:: SOURCE INFORMATION

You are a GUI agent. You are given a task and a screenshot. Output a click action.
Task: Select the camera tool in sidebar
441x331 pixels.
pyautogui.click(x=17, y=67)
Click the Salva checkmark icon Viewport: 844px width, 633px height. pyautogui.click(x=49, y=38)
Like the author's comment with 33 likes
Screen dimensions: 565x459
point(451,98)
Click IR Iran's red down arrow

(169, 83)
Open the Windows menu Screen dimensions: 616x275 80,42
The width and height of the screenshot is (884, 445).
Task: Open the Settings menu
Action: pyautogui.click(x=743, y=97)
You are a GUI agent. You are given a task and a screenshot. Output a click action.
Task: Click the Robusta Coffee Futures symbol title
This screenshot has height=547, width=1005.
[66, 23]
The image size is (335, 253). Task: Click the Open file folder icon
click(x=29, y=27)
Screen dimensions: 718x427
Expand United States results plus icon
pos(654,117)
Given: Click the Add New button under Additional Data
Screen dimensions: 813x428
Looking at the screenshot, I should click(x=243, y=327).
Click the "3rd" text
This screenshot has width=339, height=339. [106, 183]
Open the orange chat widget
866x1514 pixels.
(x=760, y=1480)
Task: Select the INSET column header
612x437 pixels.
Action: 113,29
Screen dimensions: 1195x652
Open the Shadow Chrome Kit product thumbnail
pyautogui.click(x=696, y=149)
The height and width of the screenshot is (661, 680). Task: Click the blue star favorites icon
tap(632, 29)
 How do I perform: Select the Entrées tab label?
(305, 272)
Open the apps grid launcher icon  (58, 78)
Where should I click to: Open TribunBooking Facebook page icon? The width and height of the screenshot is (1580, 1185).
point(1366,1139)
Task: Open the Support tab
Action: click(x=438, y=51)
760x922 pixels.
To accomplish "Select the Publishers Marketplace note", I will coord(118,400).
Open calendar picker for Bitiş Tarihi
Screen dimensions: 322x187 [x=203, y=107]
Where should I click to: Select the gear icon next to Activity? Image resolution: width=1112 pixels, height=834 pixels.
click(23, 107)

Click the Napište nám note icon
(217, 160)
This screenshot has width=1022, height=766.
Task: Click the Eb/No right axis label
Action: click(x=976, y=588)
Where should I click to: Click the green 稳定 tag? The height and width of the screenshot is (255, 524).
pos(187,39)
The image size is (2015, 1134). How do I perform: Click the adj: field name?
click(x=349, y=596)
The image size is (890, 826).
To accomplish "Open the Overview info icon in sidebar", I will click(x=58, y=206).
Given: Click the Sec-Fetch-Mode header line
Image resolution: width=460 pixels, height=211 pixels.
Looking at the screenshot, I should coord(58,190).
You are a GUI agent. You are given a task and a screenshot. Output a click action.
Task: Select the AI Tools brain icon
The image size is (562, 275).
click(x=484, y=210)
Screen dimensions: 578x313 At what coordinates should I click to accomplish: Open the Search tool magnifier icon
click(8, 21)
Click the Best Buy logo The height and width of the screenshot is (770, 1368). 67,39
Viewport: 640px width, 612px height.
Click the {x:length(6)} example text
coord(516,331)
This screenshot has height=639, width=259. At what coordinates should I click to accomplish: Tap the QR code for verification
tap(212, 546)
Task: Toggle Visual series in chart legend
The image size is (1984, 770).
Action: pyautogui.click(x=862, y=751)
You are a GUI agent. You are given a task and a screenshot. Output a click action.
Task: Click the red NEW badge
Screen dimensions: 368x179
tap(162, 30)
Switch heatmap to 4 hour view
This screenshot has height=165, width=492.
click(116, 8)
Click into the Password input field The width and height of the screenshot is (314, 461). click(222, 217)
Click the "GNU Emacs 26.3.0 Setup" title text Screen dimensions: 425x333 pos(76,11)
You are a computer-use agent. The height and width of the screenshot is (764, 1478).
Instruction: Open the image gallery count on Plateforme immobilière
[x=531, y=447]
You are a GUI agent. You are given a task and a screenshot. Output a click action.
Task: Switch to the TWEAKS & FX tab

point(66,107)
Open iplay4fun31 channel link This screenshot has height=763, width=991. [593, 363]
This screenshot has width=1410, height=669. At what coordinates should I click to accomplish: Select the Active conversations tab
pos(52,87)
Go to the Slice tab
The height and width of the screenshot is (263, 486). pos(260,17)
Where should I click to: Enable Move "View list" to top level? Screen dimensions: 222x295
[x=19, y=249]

::::

**DIRECTIONS**
List the lines of the entries that include "header".

**REPLY**
Task: Select the INSET column header
Given: Click the Sec-Fetch-Mode header line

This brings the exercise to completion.